4. Est-ce différent du nationalisme officiel du gouvernement ?
Oui. Le gouvernement promeut un nationalisme étatique et idéologique, souvent lié à la Révolution de 1979 et aux valeurs islamiques. Le nationalisme quotidien est plus organique, se concentrant sur le peuple, son histoire et sa persévérance.
5. Pouvez-vous donner un exemple de nationalisme quotidien ?
Un exemple courant est la profonde révérence culturelle pour les martyrs de la guerre Iran-Irak et leurs familles. Ce n'est pas seulement un récit gouvernemental, c'est un sentiment public authentique et répandu, tissé dans le tissu social.
Questions Intermédiaire / Avancé
6. La guerre n'a-t-elle pas solidifié le pouvoir de la nouvelle République Islamique ? Comment cela a-t-il créé un nationalisme distinct ?
Bien que le gouvernement ait utilisé la guerre pour consolider son pouvoir, l'expérience vécue par les citoyens a créé une identité parallèle.

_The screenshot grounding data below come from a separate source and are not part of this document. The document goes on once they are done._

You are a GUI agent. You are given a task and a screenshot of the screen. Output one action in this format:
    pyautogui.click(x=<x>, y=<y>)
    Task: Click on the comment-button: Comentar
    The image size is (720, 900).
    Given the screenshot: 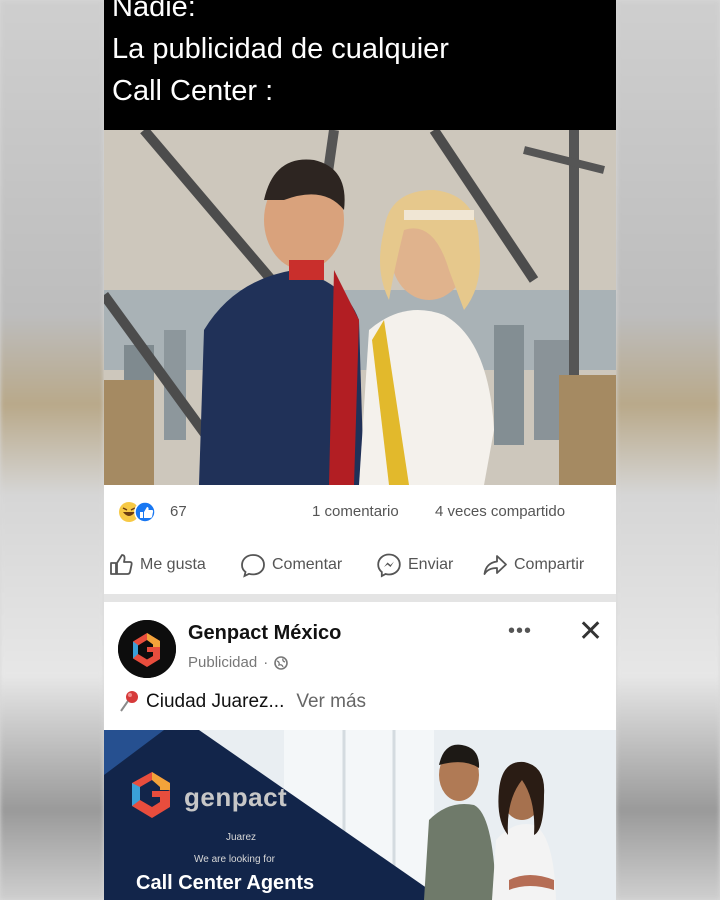 What is the action you would take?
    pyautogui.click(x=291, y=565)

Les gens se battaient pour leurs foyers, leurs familles et la terre même de l'Iran, ce qui a créé un lien national qui existait aux côtés, et parfois indépendamment, de leur soutien au gouvernement.
7. Quel rôle les médias et l'art ont-ils joué dans la formation de cela ?
Les films, la musique et la littérature de guerre se concentraient souvent sur les histoires humaines des soldats et des civils – leur amour pour leur pays, leur chagrin et leur résilience. Cela a aidé à forger un récit national centré sur l'expérience du peuple, pas seulement sur la propagande d'État.
8. Comment le nationalisme quotidien se manifeste-t-il en Iran aujourd'hui ?
Il peut être observé dans les fortes manifestations de fierté nationale lors d'événements sportifs, dans la préservation des anciennes traditions persanes et dans une défiance générale contre les pressions externes.